Thank you for releasing this toolbox which piqued my curiosity.

Maybe one or two dependencies were overlooked, or an external dependency
(on the Matlab Signal Processing Toolbox) not documented? I got

>> TestSpectrogramCode
Undefined function 'hamming' for input arguments of type 'double'.

Error in ComplexSpectrogram (line 42)
h = hamming(windowSize)';

Error in TestSpectrogramCode (line 25)
    testSignalSpectrogram = ComplexSpectrogram(testSignal, windowSize, frameStep);

Thanks!

Peter Meijer


Seeing with Sound - The vOICe
http://www.seeingwithsound.com


On 04-Aug-14 10:58 PM, Malcolm Slaney wrote:
I’m happy to announce that the Spectrogram Inversion Toolbox is now available.
This is Matlab code that finds a waveform that best fits a given spectrogram.

You might ask why this is being announced on the auditory mailing list.  The
first time I needed this was when I was working on our correlogram inversion
work.  It’s also a function included in the NSL (Neural Systems Laboratory)
toolbox from Univ. of Maryland.  (Although this new implementation is faster and
better.)   And it’s useful if you are doing anything like audio morphing.

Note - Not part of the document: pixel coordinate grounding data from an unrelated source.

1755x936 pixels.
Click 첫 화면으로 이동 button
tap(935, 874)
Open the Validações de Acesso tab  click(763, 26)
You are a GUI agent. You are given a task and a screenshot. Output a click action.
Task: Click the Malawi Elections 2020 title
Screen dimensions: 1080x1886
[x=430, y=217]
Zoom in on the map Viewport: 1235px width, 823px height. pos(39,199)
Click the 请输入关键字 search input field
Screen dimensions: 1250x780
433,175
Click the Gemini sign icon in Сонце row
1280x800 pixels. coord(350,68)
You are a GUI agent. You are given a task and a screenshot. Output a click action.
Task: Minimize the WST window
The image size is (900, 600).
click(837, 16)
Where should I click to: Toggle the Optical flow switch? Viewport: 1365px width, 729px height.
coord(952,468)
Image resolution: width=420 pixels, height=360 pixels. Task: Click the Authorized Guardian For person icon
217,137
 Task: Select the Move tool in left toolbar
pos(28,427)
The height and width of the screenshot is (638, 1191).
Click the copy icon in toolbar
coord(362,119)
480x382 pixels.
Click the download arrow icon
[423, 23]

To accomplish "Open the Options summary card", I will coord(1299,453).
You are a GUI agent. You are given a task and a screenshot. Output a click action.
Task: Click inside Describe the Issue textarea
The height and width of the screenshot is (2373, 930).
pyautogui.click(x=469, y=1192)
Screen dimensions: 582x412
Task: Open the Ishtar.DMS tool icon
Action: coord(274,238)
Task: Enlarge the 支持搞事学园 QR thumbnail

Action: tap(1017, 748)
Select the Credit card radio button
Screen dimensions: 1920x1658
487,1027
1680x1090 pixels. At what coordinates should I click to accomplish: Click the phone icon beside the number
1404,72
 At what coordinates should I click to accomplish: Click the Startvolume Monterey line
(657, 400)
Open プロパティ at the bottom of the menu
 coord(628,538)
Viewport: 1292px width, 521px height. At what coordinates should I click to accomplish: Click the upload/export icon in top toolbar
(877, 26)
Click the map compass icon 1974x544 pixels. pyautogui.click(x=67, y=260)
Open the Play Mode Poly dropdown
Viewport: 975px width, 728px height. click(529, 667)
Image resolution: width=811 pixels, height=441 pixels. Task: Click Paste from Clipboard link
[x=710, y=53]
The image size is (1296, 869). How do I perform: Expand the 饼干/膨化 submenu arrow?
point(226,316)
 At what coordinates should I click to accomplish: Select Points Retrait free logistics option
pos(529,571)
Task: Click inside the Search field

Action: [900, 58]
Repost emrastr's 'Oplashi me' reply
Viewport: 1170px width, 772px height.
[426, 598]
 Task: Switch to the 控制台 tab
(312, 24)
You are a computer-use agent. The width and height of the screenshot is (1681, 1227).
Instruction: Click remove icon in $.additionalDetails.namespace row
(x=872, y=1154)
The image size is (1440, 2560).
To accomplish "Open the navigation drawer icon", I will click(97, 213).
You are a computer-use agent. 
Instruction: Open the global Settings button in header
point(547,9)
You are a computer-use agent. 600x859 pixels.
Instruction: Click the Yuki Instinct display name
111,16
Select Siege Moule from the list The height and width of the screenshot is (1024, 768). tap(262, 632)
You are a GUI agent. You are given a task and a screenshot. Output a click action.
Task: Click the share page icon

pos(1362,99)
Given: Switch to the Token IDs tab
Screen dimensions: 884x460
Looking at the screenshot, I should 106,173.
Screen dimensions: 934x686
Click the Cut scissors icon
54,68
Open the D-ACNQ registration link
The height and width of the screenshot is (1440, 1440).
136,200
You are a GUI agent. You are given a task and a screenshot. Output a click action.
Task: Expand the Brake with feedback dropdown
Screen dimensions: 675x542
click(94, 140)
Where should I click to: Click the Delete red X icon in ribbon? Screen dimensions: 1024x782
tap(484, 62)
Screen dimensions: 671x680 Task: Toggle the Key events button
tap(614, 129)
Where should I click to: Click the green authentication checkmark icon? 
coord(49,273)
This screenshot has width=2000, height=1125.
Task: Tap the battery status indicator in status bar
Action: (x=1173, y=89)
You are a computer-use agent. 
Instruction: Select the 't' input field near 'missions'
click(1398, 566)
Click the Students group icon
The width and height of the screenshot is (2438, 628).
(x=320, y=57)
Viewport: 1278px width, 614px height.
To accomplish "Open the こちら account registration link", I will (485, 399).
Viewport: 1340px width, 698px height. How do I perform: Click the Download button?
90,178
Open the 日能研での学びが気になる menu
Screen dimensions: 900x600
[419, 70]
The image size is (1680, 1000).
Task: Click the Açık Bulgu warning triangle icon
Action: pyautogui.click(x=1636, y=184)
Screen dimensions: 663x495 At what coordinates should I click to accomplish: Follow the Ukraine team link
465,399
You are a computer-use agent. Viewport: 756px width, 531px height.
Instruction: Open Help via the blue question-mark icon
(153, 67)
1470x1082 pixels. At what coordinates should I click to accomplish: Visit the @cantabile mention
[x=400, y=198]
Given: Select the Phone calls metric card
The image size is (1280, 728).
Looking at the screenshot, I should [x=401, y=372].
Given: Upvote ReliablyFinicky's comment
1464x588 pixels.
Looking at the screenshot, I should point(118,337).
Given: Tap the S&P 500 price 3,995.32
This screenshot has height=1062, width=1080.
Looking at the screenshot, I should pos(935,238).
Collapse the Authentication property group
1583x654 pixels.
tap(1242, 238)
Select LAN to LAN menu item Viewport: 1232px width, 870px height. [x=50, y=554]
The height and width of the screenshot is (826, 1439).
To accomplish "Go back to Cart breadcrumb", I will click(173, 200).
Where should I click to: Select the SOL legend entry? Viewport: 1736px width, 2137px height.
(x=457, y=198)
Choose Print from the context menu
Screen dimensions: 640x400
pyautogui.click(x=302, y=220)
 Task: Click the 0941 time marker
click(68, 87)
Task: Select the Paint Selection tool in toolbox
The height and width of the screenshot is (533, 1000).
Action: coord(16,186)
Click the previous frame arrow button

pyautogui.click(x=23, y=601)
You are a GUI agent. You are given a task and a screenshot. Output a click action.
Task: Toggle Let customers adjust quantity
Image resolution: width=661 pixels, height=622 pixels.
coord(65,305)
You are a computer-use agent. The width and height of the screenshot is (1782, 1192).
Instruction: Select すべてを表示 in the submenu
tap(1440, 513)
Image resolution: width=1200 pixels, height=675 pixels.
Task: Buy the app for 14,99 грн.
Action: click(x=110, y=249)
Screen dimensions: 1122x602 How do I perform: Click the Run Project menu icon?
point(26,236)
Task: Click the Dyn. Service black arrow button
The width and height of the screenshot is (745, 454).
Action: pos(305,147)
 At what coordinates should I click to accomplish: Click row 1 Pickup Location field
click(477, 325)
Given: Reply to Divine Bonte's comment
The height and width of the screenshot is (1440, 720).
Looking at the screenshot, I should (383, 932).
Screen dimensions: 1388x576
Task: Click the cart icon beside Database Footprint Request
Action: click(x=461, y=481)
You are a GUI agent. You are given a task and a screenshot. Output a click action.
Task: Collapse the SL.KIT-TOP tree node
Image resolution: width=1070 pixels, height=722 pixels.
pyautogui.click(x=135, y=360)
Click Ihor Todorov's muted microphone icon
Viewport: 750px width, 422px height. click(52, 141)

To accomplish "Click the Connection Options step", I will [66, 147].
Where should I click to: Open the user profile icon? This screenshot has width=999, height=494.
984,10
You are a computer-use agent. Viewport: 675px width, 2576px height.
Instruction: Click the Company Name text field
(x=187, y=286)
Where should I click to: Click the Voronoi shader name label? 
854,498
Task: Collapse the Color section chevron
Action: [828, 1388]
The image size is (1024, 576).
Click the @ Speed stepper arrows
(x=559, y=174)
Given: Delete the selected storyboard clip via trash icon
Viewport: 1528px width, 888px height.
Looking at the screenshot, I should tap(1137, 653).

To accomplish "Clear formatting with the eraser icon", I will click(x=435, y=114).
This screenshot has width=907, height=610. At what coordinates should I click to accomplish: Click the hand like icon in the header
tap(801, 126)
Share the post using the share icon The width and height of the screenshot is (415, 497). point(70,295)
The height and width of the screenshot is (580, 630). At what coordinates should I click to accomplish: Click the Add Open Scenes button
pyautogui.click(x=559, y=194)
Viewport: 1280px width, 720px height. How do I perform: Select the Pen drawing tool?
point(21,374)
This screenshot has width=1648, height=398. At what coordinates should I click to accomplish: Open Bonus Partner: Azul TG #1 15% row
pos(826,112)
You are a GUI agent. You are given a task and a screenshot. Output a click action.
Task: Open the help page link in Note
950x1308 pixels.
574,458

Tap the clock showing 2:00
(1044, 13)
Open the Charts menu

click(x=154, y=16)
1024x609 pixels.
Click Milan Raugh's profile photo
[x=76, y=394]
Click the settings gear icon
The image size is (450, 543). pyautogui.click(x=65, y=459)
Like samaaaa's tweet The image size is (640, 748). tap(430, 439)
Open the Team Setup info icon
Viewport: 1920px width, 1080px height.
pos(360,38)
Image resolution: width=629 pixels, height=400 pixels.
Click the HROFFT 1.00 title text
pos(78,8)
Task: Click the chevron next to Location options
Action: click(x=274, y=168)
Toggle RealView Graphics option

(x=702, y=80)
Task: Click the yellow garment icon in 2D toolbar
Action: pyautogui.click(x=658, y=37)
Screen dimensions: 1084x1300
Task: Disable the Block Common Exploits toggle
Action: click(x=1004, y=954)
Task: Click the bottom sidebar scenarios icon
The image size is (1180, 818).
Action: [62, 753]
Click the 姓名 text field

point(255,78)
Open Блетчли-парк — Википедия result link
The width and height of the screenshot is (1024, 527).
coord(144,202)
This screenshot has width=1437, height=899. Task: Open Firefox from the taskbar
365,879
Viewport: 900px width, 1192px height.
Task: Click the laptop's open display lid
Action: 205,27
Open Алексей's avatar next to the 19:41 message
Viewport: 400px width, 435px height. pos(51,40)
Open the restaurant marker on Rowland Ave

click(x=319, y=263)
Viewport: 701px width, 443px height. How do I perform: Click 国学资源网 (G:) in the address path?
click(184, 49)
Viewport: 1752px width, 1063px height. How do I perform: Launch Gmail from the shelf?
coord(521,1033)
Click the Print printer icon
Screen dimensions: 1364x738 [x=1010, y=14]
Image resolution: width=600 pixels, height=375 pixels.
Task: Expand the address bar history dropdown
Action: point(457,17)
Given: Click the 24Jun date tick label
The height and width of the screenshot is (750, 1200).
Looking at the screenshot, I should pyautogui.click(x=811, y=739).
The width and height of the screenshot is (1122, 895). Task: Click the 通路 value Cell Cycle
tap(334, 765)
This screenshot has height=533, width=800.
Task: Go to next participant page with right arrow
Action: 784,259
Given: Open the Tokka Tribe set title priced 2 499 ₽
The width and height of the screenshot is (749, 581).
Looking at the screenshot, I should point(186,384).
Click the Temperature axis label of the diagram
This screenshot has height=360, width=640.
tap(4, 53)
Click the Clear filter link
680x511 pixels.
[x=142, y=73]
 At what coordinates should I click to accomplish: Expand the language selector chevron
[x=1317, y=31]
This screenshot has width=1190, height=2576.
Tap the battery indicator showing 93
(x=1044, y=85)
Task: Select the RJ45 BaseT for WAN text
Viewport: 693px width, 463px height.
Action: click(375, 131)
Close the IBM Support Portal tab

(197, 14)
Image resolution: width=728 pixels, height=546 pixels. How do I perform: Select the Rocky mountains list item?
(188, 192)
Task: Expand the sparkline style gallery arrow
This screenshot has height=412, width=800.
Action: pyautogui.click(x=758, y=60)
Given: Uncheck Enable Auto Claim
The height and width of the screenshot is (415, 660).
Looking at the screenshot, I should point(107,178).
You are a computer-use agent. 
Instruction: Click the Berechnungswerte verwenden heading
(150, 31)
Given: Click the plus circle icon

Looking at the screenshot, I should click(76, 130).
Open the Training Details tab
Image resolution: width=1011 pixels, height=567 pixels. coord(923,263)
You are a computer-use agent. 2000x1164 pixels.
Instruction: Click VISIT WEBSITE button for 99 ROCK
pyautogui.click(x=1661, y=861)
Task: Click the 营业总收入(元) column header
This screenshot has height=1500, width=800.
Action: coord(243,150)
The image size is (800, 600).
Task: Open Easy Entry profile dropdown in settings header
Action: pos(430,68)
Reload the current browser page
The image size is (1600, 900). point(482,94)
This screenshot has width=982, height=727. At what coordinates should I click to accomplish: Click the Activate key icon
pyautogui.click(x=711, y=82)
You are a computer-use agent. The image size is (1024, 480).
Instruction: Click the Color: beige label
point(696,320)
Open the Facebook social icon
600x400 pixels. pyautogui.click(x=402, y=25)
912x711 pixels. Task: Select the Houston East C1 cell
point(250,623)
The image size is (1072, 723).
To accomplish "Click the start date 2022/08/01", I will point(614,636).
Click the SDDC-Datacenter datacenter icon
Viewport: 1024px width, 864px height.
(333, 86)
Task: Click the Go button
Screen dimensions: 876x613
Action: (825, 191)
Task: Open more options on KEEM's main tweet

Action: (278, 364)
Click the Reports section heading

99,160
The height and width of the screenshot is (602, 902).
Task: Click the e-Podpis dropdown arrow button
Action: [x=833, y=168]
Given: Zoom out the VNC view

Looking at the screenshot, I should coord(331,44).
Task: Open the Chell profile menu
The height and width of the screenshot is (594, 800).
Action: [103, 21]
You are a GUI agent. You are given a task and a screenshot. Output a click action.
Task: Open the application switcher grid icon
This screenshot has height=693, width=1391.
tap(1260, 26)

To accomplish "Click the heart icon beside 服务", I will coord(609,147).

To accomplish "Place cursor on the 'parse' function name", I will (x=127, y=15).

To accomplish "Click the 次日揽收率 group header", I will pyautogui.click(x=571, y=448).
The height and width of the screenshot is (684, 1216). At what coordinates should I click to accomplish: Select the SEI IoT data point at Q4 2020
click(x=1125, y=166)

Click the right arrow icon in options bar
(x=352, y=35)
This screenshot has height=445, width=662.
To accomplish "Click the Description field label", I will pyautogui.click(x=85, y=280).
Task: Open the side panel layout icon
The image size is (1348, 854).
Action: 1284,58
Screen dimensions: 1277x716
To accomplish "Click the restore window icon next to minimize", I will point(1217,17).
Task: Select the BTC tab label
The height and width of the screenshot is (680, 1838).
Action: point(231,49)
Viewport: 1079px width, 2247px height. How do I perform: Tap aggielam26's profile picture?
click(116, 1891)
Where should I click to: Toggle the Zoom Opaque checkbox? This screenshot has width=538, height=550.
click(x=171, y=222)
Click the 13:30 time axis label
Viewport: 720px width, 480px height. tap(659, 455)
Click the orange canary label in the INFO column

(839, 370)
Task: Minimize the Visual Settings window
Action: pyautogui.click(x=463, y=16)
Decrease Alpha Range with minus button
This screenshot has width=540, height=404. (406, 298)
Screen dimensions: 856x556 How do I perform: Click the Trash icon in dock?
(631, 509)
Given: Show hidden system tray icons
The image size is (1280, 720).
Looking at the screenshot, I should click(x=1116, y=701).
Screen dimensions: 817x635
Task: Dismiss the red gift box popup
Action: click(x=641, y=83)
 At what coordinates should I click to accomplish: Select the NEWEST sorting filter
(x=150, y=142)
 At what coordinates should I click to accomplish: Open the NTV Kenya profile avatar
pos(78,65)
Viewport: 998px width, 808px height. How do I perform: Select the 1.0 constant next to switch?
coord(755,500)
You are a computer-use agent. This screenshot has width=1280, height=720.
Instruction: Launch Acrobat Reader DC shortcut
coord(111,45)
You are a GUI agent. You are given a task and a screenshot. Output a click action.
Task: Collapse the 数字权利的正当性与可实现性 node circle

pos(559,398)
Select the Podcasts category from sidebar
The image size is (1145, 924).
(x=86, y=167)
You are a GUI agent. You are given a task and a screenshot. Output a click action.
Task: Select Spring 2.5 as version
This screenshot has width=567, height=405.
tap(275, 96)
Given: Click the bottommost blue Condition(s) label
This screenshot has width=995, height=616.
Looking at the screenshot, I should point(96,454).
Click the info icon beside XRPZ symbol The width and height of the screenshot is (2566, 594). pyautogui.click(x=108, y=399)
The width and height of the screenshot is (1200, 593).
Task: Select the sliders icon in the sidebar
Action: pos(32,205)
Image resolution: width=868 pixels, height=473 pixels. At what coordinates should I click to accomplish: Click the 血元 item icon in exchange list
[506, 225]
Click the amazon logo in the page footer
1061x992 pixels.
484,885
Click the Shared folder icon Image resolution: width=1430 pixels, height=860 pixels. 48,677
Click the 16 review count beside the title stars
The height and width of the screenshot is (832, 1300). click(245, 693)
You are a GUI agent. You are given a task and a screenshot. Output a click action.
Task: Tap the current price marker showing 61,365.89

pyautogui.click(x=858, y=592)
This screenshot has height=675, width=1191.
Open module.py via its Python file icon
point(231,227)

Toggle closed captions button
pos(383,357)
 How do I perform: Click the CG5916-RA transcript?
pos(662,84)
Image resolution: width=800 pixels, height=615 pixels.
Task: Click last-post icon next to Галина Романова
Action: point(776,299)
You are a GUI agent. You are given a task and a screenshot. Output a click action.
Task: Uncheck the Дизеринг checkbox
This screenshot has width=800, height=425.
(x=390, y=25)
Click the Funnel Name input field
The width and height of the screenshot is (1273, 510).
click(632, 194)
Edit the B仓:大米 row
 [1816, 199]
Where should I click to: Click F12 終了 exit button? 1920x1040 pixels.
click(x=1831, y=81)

The source code is online now at

http://research.microsoft.com/en-US/downloads/5ee40a69-6bf1-43df-8ef4-3fb125815856/default.aspx

And more details are below.  Enjoy.

--- Malcolm

The Spectrogram Inversion Toolbox allows one to create spectrograms

from audio, and, more importantly, estimate the audio that generates

any given spectrogram.  This is useful because often one wants to

think about, and modify sounds in the spectrogram domain.

There are two big problems with spectrogram inversion: most importantly,

one (generally) drops the phase when computing a spectrogram, and two

not every (spectrogram) image corresponds to a valid waveform. This

code finds the waveform that has a magnitude spectrogram most like the

input spectrogram.

The easy solution is to just do the inversion assuming some phase (like 0).

Back in the time domain you get an answer, but there is a lot of

destructive interference because the segments of adjacent frames do not

have consistent phase. Some people advocate starting with a random

phase.

A better solution to this problem is to use an iterative algorithm

proposed by Griffin and Lim many decades ago.It does converge, but

slowly.

An even better solution is to do the inversion, explicitly looking

for a good set of phases. This toolbox does that, after the inverse

Fourier transform of each slice, by finding the best time delay so the

new frame and the summed frames to now are consistent.  This is equivalent

to starting with some arbitrary linear phase.  The effect of this is to

reduce the reconstruction error by an order of magnitude. Hurray.